Leise Töne zum Erfolg

Trainer Jos Luhukay führte Hertha BSC zurück in die Fußball-­Bundesliga mit dem Ziel, sich dort zu etablieren.

Michael Preetz hat es immer gut gemeint mit Hertha BSC. Böswillige gehen da sogar bis ins Jahr 1996 zurück. Damals versiebte der Stürmer von Wattenscheid 09 im Zweitligaspiel gegen die Berliner eine riesige Tormöglichkeit – und der Hauptstadtclub musste deshalb nicht in die Bedeutungslosigkeit der Regionalliga absteigen. Noch Gehässigere verweisen auf die Bundesliga-Saison 2011/2012, als der inzwischen zum Hertha-Manager aufgestiegene Schwarzschopf das Trainer-Karussell so heftig drehte, dass während der Spielzeit nicht nur alle Übungsleiter aus ihren Sitzen purzelten, sondern Hertha wieder einmal den Gang in die Zweitklassigkeit antreten musste.

Doch auch damit traf Preetz – wie bei seinem vermasselten Torschuss im Wattenscheider Trikot – für Hertha BSC voll ins Schwarze. Ansonsten hätte der gebürtige Rheinländer nicht jenen Trainer an die Spree holen können, den heute neben den Fans sogar die ewig misstrauische und stets poltrige Berliner Medienlandschaft als Heilsbringer schlechthin feiert: Jos Luhukay.
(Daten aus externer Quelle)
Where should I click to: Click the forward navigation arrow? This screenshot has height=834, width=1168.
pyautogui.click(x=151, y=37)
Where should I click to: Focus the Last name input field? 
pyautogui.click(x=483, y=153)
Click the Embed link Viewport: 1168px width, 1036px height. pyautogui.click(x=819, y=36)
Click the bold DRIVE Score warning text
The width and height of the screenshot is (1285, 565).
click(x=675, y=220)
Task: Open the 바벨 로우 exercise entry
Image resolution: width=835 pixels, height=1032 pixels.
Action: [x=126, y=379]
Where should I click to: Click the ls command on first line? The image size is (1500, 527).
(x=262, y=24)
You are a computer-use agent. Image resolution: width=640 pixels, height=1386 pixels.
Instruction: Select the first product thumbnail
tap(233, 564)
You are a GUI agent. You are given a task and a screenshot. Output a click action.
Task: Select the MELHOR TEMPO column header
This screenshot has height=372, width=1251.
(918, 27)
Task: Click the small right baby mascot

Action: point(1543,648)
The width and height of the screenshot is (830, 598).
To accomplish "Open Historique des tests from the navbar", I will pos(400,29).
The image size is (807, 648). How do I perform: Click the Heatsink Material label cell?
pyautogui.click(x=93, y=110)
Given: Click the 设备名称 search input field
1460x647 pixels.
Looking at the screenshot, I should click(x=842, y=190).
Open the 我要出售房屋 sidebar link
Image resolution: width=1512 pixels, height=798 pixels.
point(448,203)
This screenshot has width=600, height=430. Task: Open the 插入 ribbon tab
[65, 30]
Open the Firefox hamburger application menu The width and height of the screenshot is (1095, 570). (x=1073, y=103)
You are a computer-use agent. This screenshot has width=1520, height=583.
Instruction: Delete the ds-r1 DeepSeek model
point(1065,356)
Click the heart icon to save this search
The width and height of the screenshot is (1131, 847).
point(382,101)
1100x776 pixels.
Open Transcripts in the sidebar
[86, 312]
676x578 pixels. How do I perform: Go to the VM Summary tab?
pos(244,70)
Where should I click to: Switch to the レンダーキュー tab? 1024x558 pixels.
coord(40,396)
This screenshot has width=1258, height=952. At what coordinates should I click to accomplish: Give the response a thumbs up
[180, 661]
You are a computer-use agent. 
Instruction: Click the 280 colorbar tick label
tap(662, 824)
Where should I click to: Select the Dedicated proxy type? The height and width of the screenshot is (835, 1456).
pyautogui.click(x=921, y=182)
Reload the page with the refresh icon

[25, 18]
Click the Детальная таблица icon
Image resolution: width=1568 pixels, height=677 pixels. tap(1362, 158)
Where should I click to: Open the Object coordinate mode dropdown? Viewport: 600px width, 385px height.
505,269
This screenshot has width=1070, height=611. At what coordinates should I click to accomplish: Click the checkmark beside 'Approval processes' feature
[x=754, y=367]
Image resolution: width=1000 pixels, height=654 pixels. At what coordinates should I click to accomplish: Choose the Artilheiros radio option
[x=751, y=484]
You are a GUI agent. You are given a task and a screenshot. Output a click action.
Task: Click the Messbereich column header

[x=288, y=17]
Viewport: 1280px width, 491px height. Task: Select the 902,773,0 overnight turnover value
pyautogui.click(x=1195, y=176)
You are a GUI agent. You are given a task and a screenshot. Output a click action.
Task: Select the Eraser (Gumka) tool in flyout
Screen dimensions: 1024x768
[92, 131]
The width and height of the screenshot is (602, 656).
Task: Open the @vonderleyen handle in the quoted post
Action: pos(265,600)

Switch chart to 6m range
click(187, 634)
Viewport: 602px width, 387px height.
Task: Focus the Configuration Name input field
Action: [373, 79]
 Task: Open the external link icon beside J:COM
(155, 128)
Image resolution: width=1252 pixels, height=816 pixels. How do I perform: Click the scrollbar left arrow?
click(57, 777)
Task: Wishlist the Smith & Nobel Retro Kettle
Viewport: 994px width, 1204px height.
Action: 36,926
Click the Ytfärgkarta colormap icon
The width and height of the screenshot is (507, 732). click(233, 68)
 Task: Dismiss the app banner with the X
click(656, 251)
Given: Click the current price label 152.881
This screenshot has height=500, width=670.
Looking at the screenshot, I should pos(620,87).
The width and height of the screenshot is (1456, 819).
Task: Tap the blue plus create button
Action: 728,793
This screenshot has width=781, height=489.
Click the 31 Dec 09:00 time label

Mit seinem ersten Jahr beim Traditionsverein konnte der Holländer nicht nur seine hervorragende Arbeit bei den früheren Geldgebern bestätigen und wiederholen, sondern er eroberte auch die Herzen derjenigen, die seinen Amtsantritt skeptisch beäugten. Irgendwie passt der Neue, der im Juni seinen 50. Geburtstag feierte, sogar zu dem ebenfalls unaufdringlichen und nie in die Öffentlichkeit drängenden Preetz. Beide verbindet sogar, dass sie durch missgünstige Schicksalsschläge positive Lebensrichtungen einschlugen.

Diese Bösartigkeiten des Schicksals allerdings sind bei Luhukay deutlich tiefer eingeschnitten als bei seinem Manager. Die erste liegt vor der Geburt des späteren Fußballers. Wenn Luhukays Vater nicht vor der lebensbedrohlichen Situation auf den zur indonesischen Inselwelt gehörenden Molukken ins einstige Kolonialland geflüchtet wäre und dort seine spätere holländische Frau kennengelernt hätte, würde es heute den anerkannten Hertha-Trainer nicht geben. Und wenn der Profi Luhukay mit seinem Verein VVV Venlo in der Saison 1988/89 besser abgeschnitten und nicht in der Relegation gegen den Abstieg hätte spielen müssen, wäre er wahrscheinlich längst tot. Der Sportler gehörte damals jener Kleurrijk Elftal an, die bei einem Flugzeugabsturz am 7. Juni in Surinam komplett ausgelöscht wurde. Luhukay wäre an Bord gewesen mit der Nationalmannschaft, die sich aus Spielern rekrutiert, die aus einstigen Kolonien stammen. Die Relegation seines Vereins rettete ihm das Leben.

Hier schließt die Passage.